# Technical Document Extraction
## Chart 1: Loss vs. Parameters
### Axes
- **X-axis**: Parameters (50M to 1B)
- **Y-axis**: Loss (3.0 to 3.5)
### Legend
1. **Baseline** (solid black line)
2. **MoD (12.5% capacity, every 2)** (teal line)
3. **MoD (50% capacity, every 2)** (purple line)
4. **MoD (50% capacity, random routing, every 2)** (orange line)
### Key Trends
- Baseline loss decreases sharply initially, then increases after ~300M parameters.
- MoD (12.5% capacity) shows the steepest initial decline, stabilizing near 3.1 loss.
- MoD (50% capacity, every 2) and MoD (50% capacity, random routing) exhibit similar trends but with slight variations in loss values.
### Annotations
- Points labeled **1–4** correspond to legend entries, marking critical performance thresholds.
---
## Chart 2: Loss vs. FLOPs (Top-Right)
### Axes
- **X-axis**: FLOPs (0 to 4,000 *1e18*)
- **Y-axis**: Loss (3.0 to 3.6)
### Legend
1. **Line 1** (solid black)
2. **Line 2** (dashed black)
3. **Line 3** (solid teal)
4. **Line 4** (dashed teal)
### Key Trends
- All lines show a monotonic decline in loss as FLOPs increase.
- Line 1 (solid black) achieves the lowest loss (~3.1) at 4,000 *1e18* FLOPs.
- Line 4 (dashed teal) has the highest loss (~3.4) across all FLOPs.
---
## Chart 3: FLOPs/step (Bottom-Left)
### Axes
- **X-axis**: Categories (Baselines: 1, 2; MoD: 3, 4)
- **Y-axis**: FLOPs/step (*10¹⁴*)
### Legend
- **Baselines** (dark blue bars)
- **MoD** (teal bars)
### Key Trends
- **Baselines**:
- Category 1: ~6 *10¹⁴* FLOPs/step
- Category 2: ~12 *10¹⁴* FLOPs/step
- **MoD**:
- Category 3: ~3 *10¹⁴* FLOPs/step
- Category 4: ~7 *10¹⁴* FLOPs/step
---
## Chart 4: Steps/TPUv5 (Bottom-Right)
### Axes
- **X-axis**: Categories (Baselines: 1, 2; MoD: 3, 4)

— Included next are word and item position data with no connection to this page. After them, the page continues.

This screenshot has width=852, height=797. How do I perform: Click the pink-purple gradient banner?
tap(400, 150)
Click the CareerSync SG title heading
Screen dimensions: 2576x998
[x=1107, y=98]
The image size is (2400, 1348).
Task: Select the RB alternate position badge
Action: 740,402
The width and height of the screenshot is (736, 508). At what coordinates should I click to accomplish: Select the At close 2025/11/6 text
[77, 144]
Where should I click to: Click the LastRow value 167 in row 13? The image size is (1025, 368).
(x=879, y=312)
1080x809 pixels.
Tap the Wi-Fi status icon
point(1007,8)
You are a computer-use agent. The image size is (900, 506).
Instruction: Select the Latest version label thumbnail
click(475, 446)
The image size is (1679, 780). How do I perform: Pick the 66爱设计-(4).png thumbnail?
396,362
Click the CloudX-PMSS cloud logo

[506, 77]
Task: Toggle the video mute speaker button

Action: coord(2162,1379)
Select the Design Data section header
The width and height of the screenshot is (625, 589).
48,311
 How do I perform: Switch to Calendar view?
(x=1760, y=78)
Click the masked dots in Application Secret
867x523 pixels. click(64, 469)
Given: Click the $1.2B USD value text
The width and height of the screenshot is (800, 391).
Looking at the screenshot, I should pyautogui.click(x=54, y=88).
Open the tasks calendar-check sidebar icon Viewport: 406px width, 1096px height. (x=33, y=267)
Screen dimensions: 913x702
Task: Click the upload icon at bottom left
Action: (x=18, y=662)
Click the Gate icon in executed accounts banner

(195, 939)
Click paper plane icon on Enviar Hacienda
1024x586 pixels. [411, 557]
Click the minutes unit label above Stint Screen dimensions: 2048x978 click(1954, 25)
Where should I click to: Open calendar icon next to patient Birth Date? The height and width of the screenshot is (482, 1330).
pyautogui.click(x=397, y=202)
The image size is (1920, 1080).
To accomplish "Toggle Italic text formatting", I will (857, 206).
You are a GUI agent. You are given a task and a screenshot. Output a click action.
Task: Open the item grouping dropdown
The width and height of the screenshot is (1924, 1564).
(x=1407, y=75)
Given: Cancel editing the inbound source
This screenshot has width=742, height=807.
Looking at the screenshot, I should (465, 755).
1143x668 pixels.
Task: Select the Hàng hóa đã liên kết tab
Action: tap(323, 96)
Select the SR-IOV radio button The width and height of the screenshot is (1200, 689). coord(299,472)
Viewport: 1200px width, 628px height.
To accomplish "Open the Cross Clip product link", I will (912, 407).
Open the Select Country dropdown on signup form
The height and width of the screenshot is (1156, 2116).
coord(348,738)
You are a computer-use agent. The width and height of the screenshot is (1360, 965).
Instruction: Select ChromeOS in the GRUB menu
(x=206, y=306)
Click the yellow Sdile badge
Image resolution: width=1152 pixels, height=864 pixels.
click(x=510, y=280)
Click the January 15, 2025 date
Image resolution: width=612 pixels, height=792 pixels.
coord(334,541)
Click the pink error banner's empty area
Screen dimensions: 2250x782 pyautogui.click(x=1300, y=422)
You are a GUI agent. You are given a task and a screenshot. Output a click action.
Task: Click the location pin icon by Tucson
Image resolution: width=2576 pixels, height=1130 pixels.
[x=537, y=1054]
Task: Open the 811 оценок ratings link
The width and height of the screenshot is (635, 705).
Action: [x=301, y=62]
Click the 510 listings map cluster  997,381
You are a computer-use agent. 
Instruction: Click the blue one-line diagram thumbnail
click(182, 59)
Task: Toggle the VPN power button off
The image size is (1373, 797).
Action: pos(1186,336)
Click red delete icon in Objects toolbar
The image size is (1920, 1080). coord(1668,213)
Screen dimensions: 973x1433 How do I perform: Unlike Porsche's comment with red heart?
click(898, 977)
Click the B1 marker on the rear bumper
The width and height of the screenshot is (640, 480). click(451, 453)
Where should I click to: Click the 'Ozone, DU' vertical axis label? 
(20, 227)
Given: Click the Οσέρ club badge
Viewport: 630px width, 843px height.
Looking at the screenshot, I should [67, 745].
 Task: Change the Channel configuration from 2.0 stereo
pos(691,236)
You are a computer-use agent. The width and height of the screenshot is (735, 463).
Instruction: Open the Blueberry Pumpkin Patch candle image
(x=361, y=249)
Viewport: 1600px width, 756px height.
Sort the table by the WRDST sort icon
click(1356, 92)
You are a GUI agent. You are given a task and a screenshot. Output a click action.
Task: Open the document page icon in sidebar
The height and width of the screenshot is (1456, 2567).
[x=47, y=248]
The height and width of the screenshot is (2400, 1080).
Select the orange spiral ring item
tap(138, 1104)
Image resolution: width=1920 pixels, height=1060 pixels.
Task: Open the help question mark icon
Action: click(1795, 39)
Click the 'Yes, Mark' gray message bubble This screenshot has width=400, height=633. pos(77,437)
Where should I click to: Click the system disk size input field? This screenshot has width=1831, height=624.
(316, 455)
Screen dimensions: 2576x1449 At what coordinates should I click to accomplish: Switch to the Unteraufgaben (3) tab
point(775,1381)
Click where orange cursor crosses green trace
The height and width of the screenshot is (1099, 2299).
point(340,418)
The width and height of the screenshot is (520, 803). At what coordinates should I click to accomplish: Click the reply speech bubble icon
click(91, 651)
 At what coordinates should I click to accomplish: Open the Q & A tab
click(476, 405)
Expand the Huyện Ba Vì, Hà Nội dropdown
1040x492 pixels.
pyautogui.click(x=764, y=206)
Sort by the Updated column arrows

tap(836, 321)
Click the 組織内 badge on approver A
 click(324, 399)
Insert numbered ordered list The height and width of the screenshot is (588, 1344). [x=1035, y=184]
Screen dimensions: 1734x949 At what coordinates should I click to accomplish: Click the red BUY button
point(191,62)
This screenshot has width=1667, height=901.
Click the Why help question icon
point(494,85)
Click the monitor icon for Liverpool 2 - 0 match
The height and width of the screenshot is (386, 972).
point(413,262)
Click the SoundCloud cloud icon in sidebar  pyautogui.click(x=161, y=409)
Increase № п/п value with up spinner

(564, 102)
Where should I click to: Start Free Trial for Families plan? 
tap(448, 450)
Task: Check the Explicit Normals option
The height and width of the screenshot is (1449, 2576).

- **Y-axis**: Steps/TPUv5 (0 to 5)
### Legend
- **Baselines** (dark blue bars)
- **MoD** (teal bars)
### Key Trends
- **Baselines**:
- Category 1: ~2.5 Steps/TPUv5
- Category 2: ~1.5 Steps/TPUv5
- **MoD**:
- Category 3: ~4.5 Steps/TPUv5
- Category 4: ~2 Steps/TPUv5
---
## Cross-Referenced Observations
1. **Baseline vs. MoD**:
- MoD configurations (3, 4) outperform Baselines (1, 2) in FLOPs/step and Steps/TPUv5.
- MoD (50% capacity, random routing) achieves the lowest loss in Chart 1 but higher FLOPs/step in Chart 3.
2. **FLOPs vs. Loss**:
- Higher FLOPs correlate with lower loss across all configurations (Chart 2).
3. **Efficiency Trade-offs**:
- MoD (12.5% capacity) balances low loss and high FLOPs/step (Charts 1 and 3).
- MoD (50% capacity, random routing) prioritizes loss reduction at the cost of computational efficiency (Charts 1 and 4).